● EXERCISE:
Please render the lines between the one holding "has width=1080, height=1920." and the one holding "coordinates (80, 442).", inclusive, as a numbered list, leaving out blank lines.

####

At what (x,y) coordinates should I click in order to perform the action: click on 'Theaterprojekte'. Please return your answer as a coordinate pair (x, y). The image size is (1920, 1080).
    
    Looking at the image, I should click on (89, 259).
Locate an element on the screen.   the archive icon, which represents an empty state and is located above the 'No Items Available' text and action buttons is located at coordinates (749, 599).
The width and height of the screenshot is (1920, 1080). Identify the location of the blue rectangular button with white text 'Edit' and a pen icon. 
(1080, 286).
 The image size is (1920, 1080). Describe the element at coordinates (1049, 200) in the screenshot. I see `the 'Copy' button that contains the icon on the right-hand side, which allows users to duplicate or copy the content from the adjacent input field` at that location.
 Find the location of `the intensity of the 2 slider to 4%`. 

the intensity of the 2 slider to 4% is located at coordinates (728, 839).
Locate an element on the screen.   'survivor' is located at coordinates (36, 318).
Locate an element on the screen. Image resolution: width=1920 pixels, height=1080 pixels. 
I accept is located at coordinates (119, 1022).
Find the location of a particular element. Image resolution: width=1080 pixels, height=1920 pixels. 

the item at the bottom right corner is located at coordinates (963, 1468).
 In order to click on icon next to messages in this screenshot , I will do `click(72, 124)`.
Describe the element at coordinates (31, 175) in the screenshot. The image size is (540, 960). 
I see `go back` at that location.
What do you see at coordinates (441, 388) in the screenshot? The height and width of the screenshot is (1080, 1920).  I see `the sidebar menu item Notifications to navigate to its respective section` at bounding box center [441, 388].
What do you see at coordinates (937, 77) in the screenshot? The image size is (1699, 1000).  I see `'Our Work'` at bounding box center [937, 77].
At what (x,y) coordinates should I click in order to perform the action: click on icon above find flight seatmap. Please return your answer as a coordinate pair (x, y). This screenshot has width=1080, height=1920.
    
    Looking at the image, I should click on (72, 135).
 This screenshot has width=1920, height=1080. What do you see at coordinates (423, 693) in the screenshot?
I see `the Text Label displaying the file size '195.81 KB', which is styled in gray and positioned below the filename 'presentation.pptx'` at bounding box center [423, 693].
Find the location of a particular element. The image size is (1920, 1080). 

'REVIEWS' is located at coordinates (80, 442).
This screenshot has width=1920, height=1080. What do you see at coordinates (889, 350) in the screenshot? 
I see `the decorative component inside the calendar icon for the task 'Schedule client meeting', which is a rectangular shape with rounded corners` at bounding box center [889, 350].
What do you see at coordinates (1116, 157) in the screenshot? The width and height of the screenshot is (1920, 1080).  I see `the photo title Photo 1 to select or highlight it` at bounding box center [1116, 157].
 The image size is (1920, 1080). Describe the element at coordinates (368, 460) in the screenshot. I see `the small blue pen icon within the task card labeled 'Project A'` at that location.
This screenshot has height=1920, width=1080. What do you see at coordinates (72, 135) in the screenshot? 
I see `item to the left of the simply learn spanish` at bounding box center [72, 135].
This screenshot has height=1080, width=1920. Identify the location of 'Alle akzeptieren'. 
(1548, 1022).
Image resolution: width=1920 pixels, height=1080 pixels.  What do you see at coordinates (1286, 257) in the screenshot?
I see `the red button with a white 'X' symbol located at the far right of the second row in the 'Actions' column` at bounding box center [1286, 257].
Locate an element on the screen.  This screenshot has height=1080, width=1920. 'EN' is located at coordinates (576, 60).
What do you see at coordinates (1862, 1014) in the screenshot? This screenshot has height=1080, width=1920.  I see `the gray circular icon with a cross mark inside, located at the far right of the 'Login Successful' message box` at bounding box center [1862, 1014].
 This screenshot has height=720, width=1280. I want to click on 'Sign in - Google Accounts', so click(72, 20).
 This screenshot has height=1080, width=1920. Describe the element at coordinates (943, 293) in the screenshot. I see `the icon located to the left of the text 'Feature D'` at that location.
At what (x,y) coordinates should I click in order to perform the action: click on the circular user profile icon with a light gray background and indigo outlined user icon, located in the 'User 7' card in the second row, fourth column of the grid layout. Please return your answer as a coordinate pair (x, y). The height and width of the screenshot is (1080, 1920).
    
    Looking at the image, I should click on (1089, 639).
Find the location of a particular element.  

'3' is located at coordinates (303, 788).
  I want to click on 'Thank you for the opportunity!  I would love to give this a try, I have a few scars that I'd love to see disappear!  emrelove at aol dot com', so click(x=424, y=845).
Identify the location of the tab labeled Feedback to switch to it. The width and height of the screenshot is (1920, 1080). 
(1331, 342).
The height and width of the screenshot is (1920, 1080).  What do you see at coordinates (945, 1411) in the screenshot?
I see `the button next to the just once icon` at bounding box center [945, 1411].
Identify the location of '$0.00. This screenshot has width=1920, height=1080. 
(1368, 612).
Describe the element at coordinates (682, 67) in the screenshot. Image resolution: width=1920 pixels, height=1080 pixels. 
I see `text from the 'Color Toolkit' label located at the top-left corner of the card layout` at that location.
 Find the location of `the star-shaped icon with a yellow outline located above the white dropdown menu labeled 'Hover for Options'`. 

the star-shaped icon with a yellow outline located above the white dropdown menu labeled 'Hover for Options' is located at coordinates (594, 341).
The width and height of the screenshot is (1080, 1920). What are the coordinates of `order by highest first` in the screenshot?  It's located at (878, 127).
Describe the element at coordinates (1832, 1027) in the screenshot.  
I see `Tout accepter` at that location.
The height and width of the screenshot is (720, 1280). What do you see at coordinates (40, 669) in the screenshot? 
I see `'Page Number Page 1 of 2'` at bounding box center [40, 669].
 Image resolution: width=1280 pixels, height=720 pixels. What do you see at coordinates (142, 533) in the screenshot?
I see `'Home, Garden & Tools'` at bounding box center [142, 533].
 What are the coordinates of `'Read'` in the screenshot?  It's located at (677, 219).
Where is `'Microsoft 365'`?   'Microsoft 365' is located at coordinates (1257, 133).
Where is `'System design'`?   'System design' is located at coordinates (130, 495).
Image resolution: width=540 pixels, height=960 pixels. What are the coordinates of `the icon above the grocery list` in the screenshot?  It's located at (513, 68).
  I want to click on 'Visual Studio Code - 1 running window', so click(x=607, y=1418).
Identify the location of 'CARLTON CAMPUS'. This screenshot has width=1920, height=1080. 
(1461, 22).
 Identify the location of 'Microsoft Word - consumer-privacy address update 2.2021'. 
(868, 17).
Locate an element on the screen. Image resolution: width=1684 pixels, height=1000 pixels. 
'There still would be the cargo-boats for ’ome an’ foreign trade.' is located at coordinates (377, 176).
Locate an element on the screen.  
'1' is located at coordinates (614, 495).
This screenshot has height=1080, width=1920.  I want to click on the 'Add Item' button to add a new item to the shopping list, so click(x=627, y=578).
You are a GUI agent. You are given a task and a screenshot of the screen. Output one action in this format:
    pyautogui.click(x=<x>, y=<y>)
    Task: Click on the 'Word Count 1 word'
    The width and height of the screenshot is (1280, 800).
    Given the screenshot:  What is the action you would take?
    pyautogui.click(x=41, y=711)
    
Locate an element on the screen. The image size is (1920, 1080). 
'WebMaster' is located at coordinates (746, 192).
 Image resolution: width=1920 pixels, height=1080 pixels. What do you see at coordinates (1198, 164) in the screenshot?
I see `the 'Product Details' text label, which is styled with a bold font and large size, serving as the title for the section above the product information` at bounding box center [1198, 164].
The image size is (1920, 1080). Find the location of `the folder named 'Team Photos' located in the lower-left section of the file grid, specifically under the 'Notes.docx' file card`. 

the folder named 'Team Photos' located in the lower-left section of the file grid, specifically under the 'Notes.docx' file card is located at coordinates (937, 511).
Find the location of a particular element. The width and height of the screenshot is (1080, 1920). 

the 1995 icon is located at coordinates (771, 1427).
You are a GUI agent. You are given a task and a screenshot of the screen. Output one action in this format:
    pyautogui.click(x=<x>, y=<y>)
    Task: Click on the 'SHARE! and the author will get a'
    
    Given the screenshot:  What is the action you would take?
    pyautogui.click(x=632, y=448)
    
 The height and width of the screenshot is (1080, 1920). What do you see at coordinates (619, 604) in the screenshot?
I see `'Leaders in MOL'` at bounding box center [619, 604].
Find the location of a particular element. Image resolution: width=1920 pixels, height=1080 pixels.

####

● OUTPUT OF THE TASK:
1. At what (x,y) coordinates should I click in order to perform the action: click on icon above find flight seatmap. Please return your answer as a coordinate pair (x, y). This screenshot has width=1080, height=1920.
2.     Looking at the image, I should click on (72, 135).
3.  This screenshot has width=1920, height=1080. What do you see at coordinates (423, 693) in the screenshot?
4. I see `the Text Label displaying the file size '195.81 KB', which is styled in gray and positioned below the filename 'presentation.pptx'` at bounding box center [423, 693].
5. Find the location of a particular element. The image size is (1920, 1080). 
6. 'REVIEWS' is located at coordinates (80, 442).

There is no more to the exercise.